Text to read:
════════════════
The Save the Children Fund, commonly known as Save the Children, is an international, non-government operated organization. It was founded in the UK in 1919, with the goal of helping improve the lives of children worldwide.

The organization helps to raise money to improve children's lives by creating better educational opportunities, better health care, and improved economic opportunities.

The organization has general consultative status in the United Nations Economic and Social Council.

Origins

The Save the Children Fund was founded in London, England, on 15 April 1919 by Eglantyne Jebb and her sister Dorothy Buxton as an effort to alleviate starvation of children in Germany and Austria-Hungary during the Allied blockade of Germany of World War I which continued after the Armistice.

At the end of World War I, images of malnourished and sick children ran throughout Europe. The Fight the Famine Council was initially started earlier in 1919 to put political pressure on the British government to end the blockade, the first meeting having been held at the home of Catherine Courtney, at 15 Cheyne Walk. On 15 April 1919, the sisters separated from the council and created the "Save the Children Fund".

In May 1919, the Fund was publicly established at a meeting in London's Royal Albert Hall to "provide relief to children suffering the effects of war" and raise money for emergency aid to children suffering from wartime shortages of food and supplies.

Jebb and her sister, Buxton, worked to gain exposure to elicit aid. In December 1919, Pope Benedict XV publicly announced his support for Save the Children and declared 28 December 'Innocents Day' to collect donations.

The first branch was opened in Fife, Scotland in 1919. A counterpart, Rädda Barnen (which means "Save the Children"), was founded later that year (on 19 November 1919) in Sweden with Anna Kleman on the board. Along with a number of other organizations, they founded the International Save the Children Union in Geneva on 6 January 1920. Jebb built relationships with other Geneva-based organizations, including the Red Cross, who supported Save's International Foundation.

Jebb used fund-raising techniques to gain exposure, for example, making Save the Children the first charity in the United Kingdom to use page-length advertisements in newspapers. Jebb contracted doctors, lawyers, and other professionals to devise mass advertisement campaigns. In 1920, Save the Children started individual child sponsorship as a way to engage more donors. By the end of the year, Save the Children raised the equivalent of about £8,000,000 in today's money.

Russian famine

By August 1921, the UK Save the Children had raised over £1,000,000, and conditions for children in Central Europe were improving due to their efforts. However, the Russian famine of 1921 made Jebb realize that Save the Children must be a permanent organization and that children's rights constantly need to be protected. Their mission was thus changed to "an international effort to preserve child life wherever it is menaced by conditions of economic hardship and distress".
════════════════
Material:
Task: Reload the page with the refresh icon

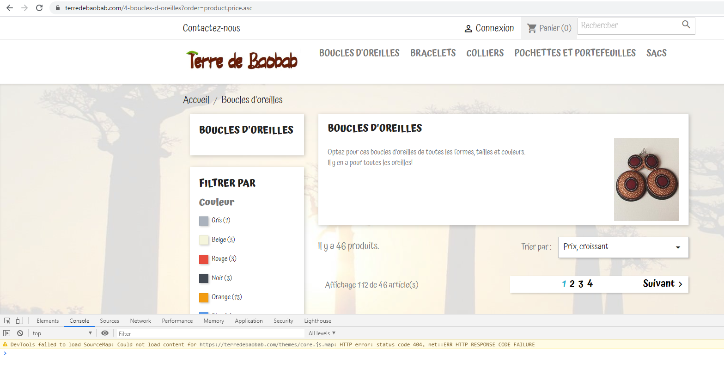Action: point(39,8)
════════════════
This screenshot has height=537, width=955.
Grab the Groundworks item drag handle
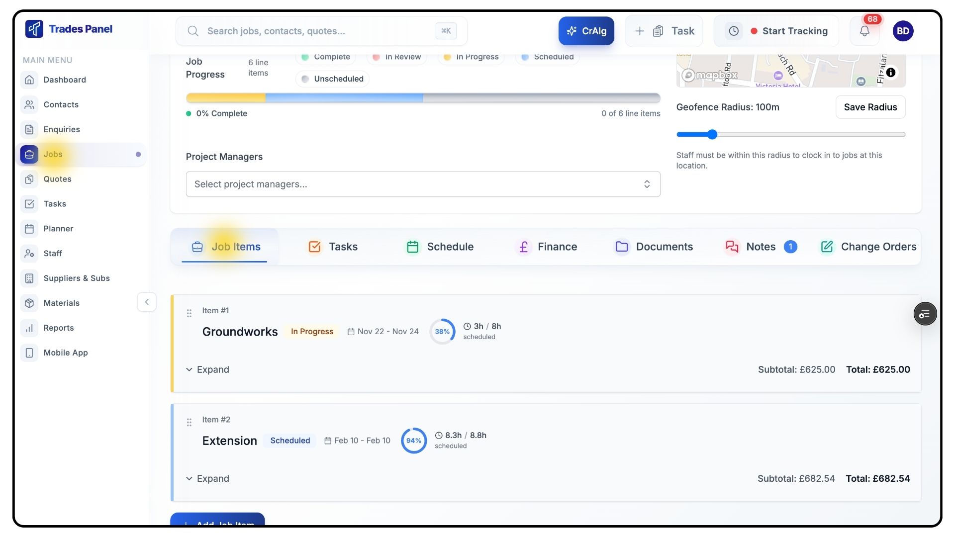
════════════════
Given task A:
Translate into French this sentence from the Save the Children text: "The organization has general consultative status in the United Nations Economic and Social Council."
Given task B:
Update the passage of the Save the Children text starting with "The organization has" and going on through "after the Armistice.", putting "hunger" in place of "starvation".

Exercise result A:
L'organisation dispose du statut consultatif général auprès du Conseil économique et social des Nations unies.

Exercise result B:
The organization has general consultative status in the United Nations Economic and Social Council.

Origins

The Save the Children Fund was founded in London, England, on 15 April 1919 by Eglantyne Jebb and her sister Dorothy Buxton as an effort to alleviate hunger of children in Germany and Austria-Hungary during the Allied blockade of Germany of World War I which continued after the Armistice.